Action − 这些操作应用于 RDD,指示 Spark 执行计算并将结果发回驱动程序。

Action − These are the operations that are applied on RDD, which instructs Spark to perform computation and send the result back to the driver.

在 PySpark 中应用任何操作时,我们需要首先创建一个 PySpark RDD 。以下代码块详细说明了 PySpark RDD 类 −

To apply any operation in PySpark, we need to create a PySpark RDD first. The following code block has the detail of a PySpark RDD Class −

class pyspark.RDD (
   jrdd,
   ctx,
   jrdd_deserializer = AutoBatchedSerializer(PickleSerializer())
)

让我们看看如何使用 PySpark 运行一些基本操作。Python 文件中的以下代码创建 RDD words,用于存储一组所提到的单词。

Let us see how to run a few basic operations using PySpark. The following code in a Python file creates RDD words, which stores a set of words mentioned.

words = sc.parallelize (
   ["scala",
   "java",
   "hadoop",
   "spark",
   "akka",
   "spark vs hadoop",
   "pyspark",
   "pyspark and spark"]
)

现在我们将在 words 上运行一些操作。

We will now run a few operations on words.

count()

返回 RDD 中元素的数量。

Number of elements in the RDD is returned.

----------------------------------------count.py---------------------------------------
from pyspark import SparkContext
sc = SparkContext("local", "count app")
words = sc.parallelize (
   ["scala",
   "java",
   "hadoop",
   "spark",
   "akka",
   "spark vs hadoop",
   "pyspark",
   "pyspark and spark"]
)
counts = words.count()
print "Number of elements in RDD -> %i" % (counts)
----------------------------------------count.py---------------------------------------

Command − count() 命令为 −

Command − The command for count() is −

$SPARK_HOME/bin/spark-submit count.py

Output − 以上命令的输出为−

Output − The output for the above command is −

Number of elements in RDD → 8

collect()

返回 RDD 中的所有元素。

All the elements in the RDD are returned.

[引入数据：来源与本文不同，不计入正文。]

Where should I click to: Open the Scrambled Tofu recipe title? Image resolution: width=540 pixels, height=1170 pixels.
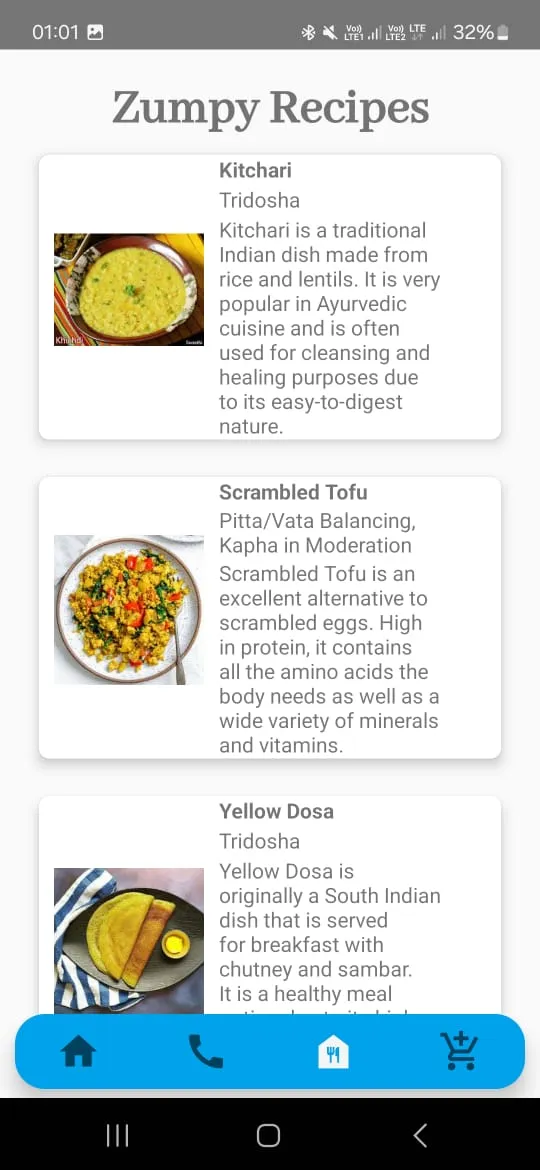click(293, 492)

----------------------------------------collect.py---------------------------------------
from pyspark import SparkContext
sc = SparkContext("local", "Collect app")
words = sc.parallelize (
   ["scala",
   "java",
   "hadoop",
   "spark",
   "akka",
   "spark vs hadoop",
   "pyspark",
   "pyspark and spark"]
)
coll = words.collect()
print "Elements in RDD -> %s" % (coll)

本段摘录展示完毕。